RECORDS FOR PROCESSING –
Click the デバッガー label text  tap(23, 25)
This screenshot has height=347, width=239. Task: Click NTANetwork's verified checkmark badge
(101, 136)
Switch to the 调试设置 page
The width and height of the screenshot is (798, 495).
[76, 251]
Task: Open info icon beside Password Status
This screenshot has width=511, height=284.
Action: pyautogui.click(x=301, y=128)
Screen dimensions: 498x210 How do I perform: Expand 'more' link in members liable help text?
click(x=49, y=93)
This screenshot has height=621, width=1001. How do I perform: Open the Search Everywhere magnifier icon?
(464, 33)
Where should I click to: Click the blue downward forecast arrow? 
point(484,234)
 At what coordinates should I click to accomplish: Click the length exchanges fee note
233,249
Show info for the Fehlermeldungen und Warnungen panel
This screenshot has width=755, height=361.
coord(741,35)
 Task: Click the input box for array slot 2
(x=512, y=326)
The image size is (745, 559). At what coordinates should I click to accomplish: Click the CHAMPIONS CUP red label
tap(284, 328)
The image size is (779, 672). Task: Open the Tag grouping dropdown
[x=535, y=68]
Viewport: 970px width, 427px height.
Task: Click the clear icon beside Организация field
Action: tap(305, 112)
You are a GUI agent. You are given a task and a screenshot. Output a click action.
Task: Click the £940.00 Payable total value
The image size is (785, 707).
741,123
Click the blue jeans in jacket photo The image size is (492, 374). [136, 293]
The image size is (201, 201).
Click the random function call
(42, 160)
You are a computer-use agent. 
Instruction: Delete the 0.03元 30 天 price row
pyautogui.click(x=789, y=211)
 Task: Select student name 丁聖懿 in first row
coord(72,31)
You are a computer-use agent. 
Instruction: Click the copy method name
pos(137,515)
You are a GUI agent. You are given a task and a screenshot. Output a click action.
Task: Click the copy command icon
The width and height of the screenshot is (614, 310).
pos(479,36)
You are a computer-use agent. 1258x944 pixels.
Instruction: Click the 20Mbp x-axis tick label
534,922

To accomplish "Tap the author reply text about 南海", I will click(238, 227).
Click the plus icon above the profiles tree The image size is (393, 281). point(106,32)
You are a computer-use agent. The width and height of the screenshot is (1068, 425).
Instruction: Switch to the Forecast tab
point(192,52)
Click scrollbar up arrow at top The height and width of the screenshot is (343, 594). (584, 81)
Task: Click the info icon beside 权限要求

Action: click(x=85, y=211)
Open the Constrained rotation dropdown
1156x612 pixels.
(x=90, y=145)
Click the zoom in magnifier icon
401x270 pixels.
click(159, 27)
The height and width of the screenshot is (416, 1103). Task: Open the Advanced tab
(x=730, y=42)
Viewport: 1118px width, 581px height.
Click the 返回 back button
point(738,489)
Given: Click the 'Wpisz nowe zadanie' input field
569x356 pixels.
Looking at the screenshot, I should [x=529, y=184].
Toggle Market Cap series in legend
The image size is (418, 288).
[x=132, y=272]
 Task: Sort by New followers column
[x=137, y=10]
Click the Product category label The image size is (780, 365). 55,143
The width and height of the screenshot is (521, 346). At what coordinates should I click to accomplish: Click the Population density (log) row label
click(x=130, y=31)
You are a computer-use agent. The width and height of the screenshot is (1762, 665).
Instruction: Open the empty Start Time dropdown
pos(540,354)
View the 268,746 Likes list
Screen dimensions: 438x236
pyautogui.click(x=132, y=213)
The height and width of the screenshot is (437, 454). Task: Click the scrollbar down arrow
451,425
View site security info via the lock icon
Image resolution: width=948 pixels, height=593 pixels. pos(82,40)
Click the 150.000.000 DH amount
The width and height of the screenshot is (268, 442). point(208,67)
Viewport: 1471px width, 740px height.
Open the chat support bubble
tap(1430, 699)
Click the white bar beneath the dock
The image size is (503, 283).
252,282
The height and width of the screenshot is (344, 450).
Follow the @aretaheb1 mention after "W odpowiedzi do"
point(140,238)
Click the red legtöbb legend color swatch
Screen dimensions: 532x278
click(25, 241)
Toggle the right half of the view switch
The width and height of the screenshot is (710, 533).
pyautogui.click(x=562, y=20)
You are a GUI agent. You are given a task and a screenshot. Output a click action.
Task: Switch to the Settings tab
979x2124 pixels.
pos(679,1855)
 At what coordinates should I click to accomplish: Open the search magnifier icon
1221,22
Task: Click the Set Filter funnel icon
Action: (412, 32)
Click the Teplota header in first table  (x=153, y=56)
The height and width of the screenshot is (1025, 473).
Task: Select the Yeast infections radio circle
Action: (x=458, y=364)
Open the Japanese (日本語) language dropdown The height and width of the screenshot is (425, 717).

EXERCISE DETAILS –
Write out the entire listing so that each line matches the original exactly.

RESULT –
Click the デバッガー label text  tap(23, 25)
This screenshot has height=347, width=239. Task: Click NTANetwork's verified checkmark badge
(101, 136)
Switch to the 调试设置 page
The width and height of the screenshot is (798, 495).
[76, 251]
Task: Open info icon beside Password Status
This screenshot has width=511, height=284.
Action: pyautogui.click(x=301, y=128)
Screen dimensions: 498x210 How do I perform: Expand 'more' link in members liable help text?
click(x=49, y=93)
This screenshot has height=621, width=1001. How do I perform: Open the Search Everywhere magnifier icon?
(464, 33)
Where should I click to: Click the blue downward forecast arrow? 
point(484,234)
 At what coordinates should I click to accomplish: Click the length exchanges fee note
233,249
Show info for the Fehlermeldungen und Warnungen panel
This screenshot has width=755, height=361.
coord(741,35)
 Task: Click the input box for array slot 2
(x=512, y=326)
The image size is (745, 559). At what coordinates should I click to accomplish: Click the CHAMPIONS CUP red label
tap(284, 328)
The image size is (779, 672). Task: Open the Tag grouping dropdown
[x=535, y=68]
Viewport: 970px width, 427px height.
Task: Click the clear icon beside Организация field
Action: tap(305, 112)
You are a GUI agent. You are given a task and a screenshot. Output a click action.
Task: Click the £940.00 Payable total value
The image size is (785, 707).
741,123
Click the blue jeans in jacket photo The image size is (492, 374). [136, 293]
The image size is (201, 201).
Click the random function call
(42, 160)
You are a computer-use agent. 
Instruction: Delete the 0.03元 30 天 price row
pyautogui.click(x=789, y=211)
 Task: Select student name 丁聖懿 in first row
coord(72,31)
You are a computer-use agent. 
Instruction: Click the copy method name
pos(137,515)
You are a GUI agent. You are given a task and a screenshot. Output a click action.
Task: Click the copy command icon
The width and height of the screenshot is (614, 310).
pos(479,36)
You are a computer-use agent. 1258x944 pixels.
Instruction: Click the 20Mbp x-axis tick label
534,922

To accomplish "Tap the author reply text about 南海", I will click(238, 227).
Click the plus icon above the profiles tree The image size is (393, 281). point(106,32)
You are a computer-use agent. The width and height of the screenshot is (1068, 425).
Instruction: Switch to the Forecast tab
point(192,52)
Click scrollbar up arrow at top The height and width of the screenshot is (343, 594). (584, 81)
Task: Click the info icon beside 权限要求

Action: click(x=85, y=211)
Open the Constrained rotation dropdown
1156x612 pixels.
(x=90, y=145)
Click the zoom in magnifier icon
401x270 pixels.
click(159, 27)
The height and width of the screenshot is (416, 1103). Task: Open the Advanced tab
(x=730, y=42)
Viewport: 1118px width, 581px height.
Click the 返回 back button
point(738,489)
Given: Click the 'Wpisz nowe zadanie' input field
569x356 pixels.
Looking at the screenshot, I should [x=529, y=184].
Toggle Market Cap series in legend
The image size is (418, 288).
[x=132, y=272]
 Task: Sort by New followers column
[x=137, y=10]
Click the Product category label The image size is (780, 365). 55,143
The width and height of the screenshot is (521, 346). At what coordinates should I click to accomplish: Click the Population density (log) row label
click(x=130, y=31)
You are a computer-use agent. The width and height of the screenshot is (1762, 665).
Instruction: Open the empty Start Time dropdown
pos(540,354)
View the 268,746 Likes list
Screen dimensions: 438x236
pyautogui.click(x=132, y=213)
The height and width of the screenshot is (437, 454). Task: Click the scrollbar down arrow
451,425
View site security info via the lock icon
Image resolution: width=948 pixels, height=593 pixels. pos(82,40)
Click the 150.000.000 DH amount
The width and height of the screenshot is (268, 442). point(208,67)
Viewport: 1471px width, 740px height.
Open the chat support bubble
tap(1430, 699)
Click the white bar beneath the dock
The image size is (503, 283).
252,282
The height and width of the screenshot is (344, 450).
Follow the @aretaheb1 mention after "W odpowiedzi do"
point(140,238)
Click the red legtöbb legend color swatch
Screen dimensions: 532x278
click(25, 241)
Toggle the right half of the view switch
The width and height of the screenshot is (710, 533).
pyautogui.click(x=562, y=20)
You are a GUI agent. You are given a task and a screenshot. Output a click action.
Task: Switch to the Settings tab
979x2124 pixels.
pos(679,1855)
 At what coordinates should I click to accomplish: Open the search magnifier icon
1221,22
Task: Click the Set Filter funnel icon
Action: (412, 32)
Click the Teplota header in first table  (x=153, y=56)
The height and width of the screenshot is (1025, 473).
Task: Select the Yeast infections radio circle
Action: (x=458, y=364)
Open the Japanese (日本語) language dropdown The height and width of the screenshot is (425, 717).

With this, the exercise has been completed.